• Estratto selezionato:
+++

Lo spazio agricolo nel fondovalle, sebbene ridotto rispetto alla situazione di 30-40 anni fa, riserva ancora angoli suggestivi e soprattutto itinerari percorribili a piedi e in bicicletta, dove è possibile gustare il silenzio ritemprante della campagna. Nel Basso Sarca è presente infatti una vasta rete di strade interpoderali; a fianco di alcune scorrono ancora gli antichi canali d’irrigazione, localmente chiamati “fitte”.

+++

• Elenco dati:
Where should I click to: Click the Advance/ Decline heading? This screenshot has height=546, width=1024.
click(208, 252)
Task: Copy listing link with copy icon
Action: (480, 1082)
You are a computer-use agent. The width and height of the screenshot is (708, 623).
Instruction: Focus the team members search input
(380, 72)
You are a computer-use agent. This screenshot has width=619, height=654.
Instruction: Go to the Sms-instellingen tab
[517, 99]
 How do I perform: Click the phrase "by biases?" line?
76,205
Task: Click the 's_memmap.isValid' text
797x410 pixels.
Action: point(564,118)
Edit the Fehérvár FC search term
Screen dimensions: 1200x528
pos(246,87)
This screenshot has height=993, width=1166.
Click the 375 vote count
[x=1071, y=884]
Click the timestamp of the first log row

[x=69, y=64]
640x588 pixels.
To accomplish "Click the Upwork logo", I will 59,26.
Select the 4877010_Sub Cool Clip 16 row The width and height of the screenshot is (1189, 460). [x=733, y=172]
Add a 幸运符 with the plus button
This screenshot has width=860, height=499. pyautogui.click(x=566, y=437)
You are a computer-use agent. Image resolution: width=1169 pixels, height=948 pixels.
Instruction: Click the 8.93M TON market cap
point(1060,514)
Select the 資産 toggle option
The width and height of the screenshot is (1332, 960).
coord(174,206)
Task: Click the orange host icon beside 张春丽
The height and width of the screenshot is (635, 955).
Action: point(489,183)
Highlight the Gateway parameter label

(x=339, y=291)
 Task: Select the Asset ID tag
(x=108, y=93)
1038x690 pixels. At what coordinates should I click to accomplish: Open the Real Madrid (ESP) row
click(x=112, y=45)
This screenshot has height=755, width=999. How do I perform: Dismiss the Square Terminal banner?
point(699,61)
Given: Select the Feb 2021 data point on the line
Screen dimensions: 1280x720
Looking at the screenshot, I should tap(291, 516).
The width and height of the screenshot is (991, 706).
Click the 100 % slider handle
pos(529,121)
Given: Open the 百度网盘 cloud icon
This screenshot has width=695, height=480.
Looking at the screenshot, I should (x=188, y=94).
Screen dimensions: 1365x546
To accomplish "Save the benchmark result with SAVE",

+++

• Richiesta operativa: Trascrivi per intero il testo sullo spazio agricolo del Basso Sarca, senza cambiare nulla.

• Risposta:
Lo spazio agricolo nel fondovalle, sebbene ridotto rispetto alla situazione di 30-40 anni fa, riserva ancora angoli suggestivi e soprattutto itinerari percorribili a piedi e in bicicletta, dove è possibile gustare il silenzio ritemprante della campagna. Nel Basso Sarca è presente infatti una vasta rete di strade interpoderali; a fianco di alcune scorrono ancora gli antichi canali d’irrigazione, localmente chiamati “fitte”.